Yogyakarta Art Book Fair atau YKABF kembali hadir sebagai salah satu platform paling depan bagi pergerakan penerbitan independen di Indonesia yang kini sudah memasuki tahun ketiga penyelenggaraannya. Fair Director YKABF, Syafiatudina, menegaskan gelaran ini merupakan sebuah selebrasi bagi skena penerbitan artistik yang tumbuh subur di Jogja. Dibentuk secara organik bersama komunitas pegiat literasi dan seni visual, pameran ini menekankan pendekatan kolaboratif yang membuat garis pembatas antara produsen dan penikmat buku menjadi cair dan penuh ruang diskusi.
Setelah sukses dengan kick-off di GIK UGM, acara puncak yang sudah dinanti-nantikan oleh para kolektor zine dan pecinta art book akan segera mengambil alih Langgeng Art Space pada tanggal 8 hingga 10 Mei 2026 mendatang.
Festival ini bukan sekadar ajang pameran buku biasa, melainkan sebuah ruang temu yang akan mempertemukan sekitar 43 eksibitor pilihan.

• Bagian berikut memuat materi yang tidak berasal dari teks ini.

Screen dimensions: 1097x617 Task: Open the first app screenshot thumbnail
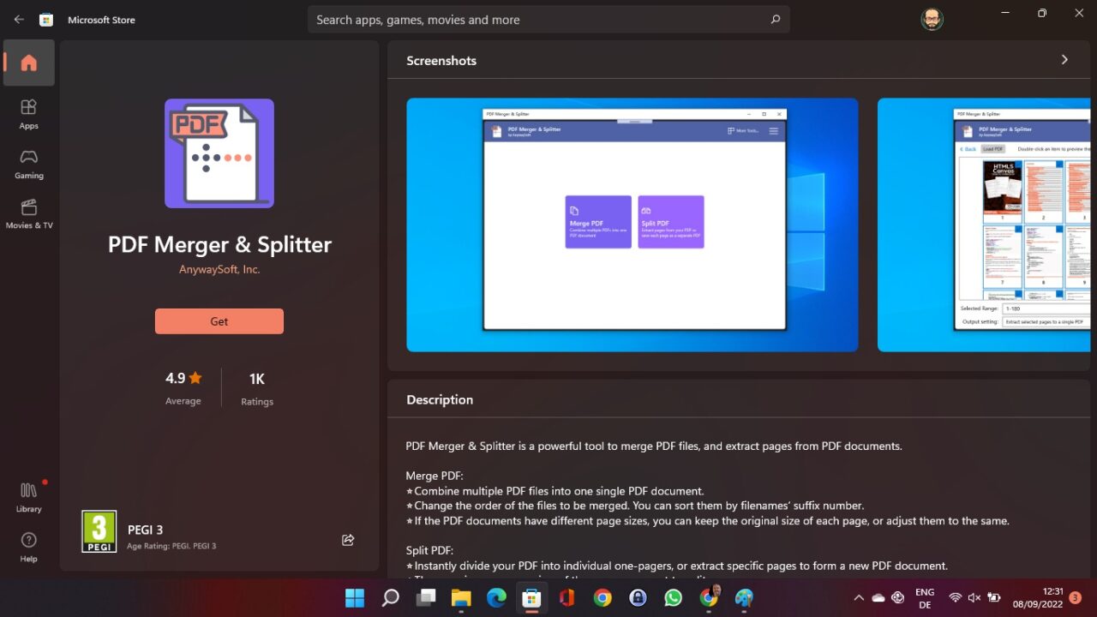632,224
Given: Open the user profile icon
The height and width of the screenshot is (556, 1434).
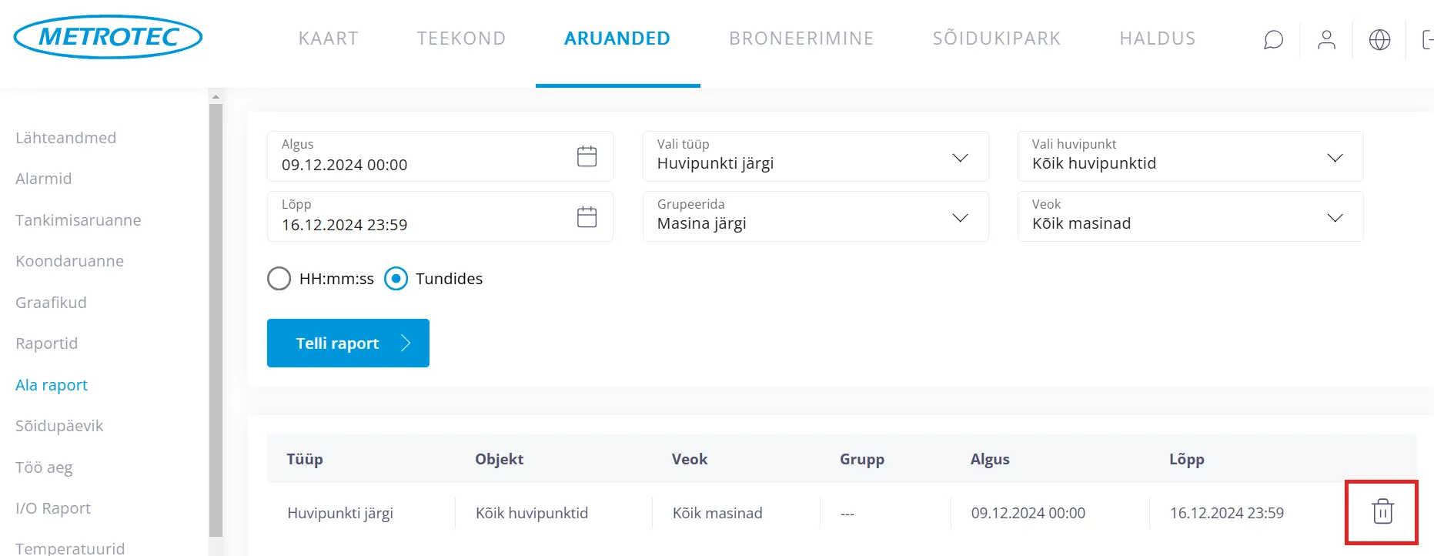Looking at the screenshot, I should (1326, 39).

Para pengunjung tidak hanya bisa sekadar melihat-lihat, tetapi juga terlibat langsung dalam atmosfer networking event yang dirancang untuk mempertemukan para kreator muda dengan jejaring profesional. Bagi mereka yang baru memulai karya, tersedia fasilitas open table untuk titip jual yang memungkinkan publikasi independen manapun mendapatkan panggung yang layak di depan audiens yang tepat.
Guna memperdalam pengalaman taktil dalam dunia cetak-mencetak, YKABF 2026 juga telah menyiapkan rangkaian program edukasi yang sangat padat mulai dari special showcase, kuliah umum, hingga workshop dan master class yang mendalam. Pengunjung diajak untuk membedah anatomi buku tidak hanya sebagai wadah informasi, tetapi sebagai sebuah karya seni yang berdaulat. Dengan semangat kolaboratif yang menjadi fondasi utamanya, YKABF tahun ini diprediksi akan menjadi titik temu paling krusial bagi anak muda yang ingin melihat bagaimana kreativitas, kemandirian ekonomi, dan narasi artistik berpadu dalam sebuah lembaran kertas. Jogja sekali lagi membuktikan bahwa melalui tangan-tangan independen, buku akan selalu memiliki nyawa yang lebih panjang dari sekadar tren digital sesaat.